Since the age of classical medicine, the sense of smell has been used to classify certain diseases. Some examples are the putrid smell of infections due to anaerobes or the fruity scent of ketone in patients with diabetic ketoacidosis. In this new era of technological advances, devices are being developed that will be able to quantify and differentiate such smells in a more precise manner. One of these new devices is the electronic nose (E-nose), which could be described as a tool that is made up of a matrix of chemical sensors with overlapping sensitivities that, when exposed to volatile particles, experience specific changes in their electric resistance. An advanced system of pattern recognition that is able to recognize simple or complex aromas can, based on the integrated signal obtained from each of the sensors, create a smellprint.1

In order to understand how the E-nose works, it is necessary to clarify that the chemical sensors that make up the sensory matrix are not specific, meaning that they are not selective for a given compound, but instead for a groups of compounds. In fact, the E-nose technique in medicine is based on the detection of volatile organic compounds (VOC) that are present in the gaseous phase of human breathing.2 This response generates a signal whose pattern or smellprint can be recognized by comparing it with previously recorded patterns. In this context, the technology of the electronic nose is intended to be used for the identification of bacterial pathogens, either in vitro or in vivo3–5 or as a potential tool for the identification of patients with lung cancer,6–9 COPD8,11 and asthma.10,11

Humphreys et al.12 have studied the potential use of the electronic nose in the diagnosis of pneumonia associated with invasive mechanical ventilation, comparing the results obtained with the E-nose with those obtained from bronchoalveolar lavage cultures. With 44 patients and with a model of 4 clinically different groups (gram-positive, gram-negative, fungi and no biological growth), the E-nose correctly classified 83% of the samples.

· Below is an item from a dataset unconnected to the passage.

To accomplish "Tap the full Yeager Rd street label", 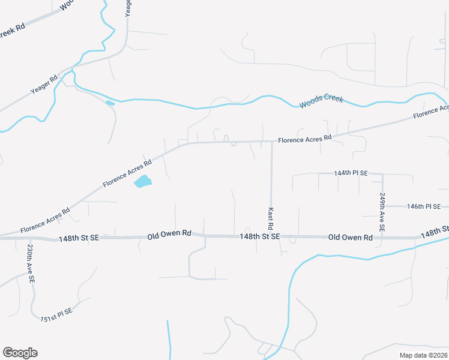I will (44, 87).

An initial study by Machado et al.9 in lung cancer compared the VOC in the exhaled air from 14 patients with lung cancer versus 54 control patients. They found a sensitivity of 71% and a specificity of 91% for detecting patients with lung cancer.

Another paper written by Dragonieri et al.8 compared the VOC present in 10 patients with lung cancer with those obtained from 10 healthy controls and 10 COPD patients, and significant differences were found. Similar results were obtained by Fens et al.11 when they compared the VOC of the exhaled gas from 20 asthma patients, 30 COPD patients, 20 non-smoker controls and 20 smoker controls.

In this direction, a preliminary study by our group,13 following the same methodology, analyzed the exhaled air from 18 COPD patients and 10 controls. All the COPD patients were correctly recognized, as well as 8 of the 10 controls. This represents a sensitivity of 100% and a specificity of 92% for the diagnosis of the disease.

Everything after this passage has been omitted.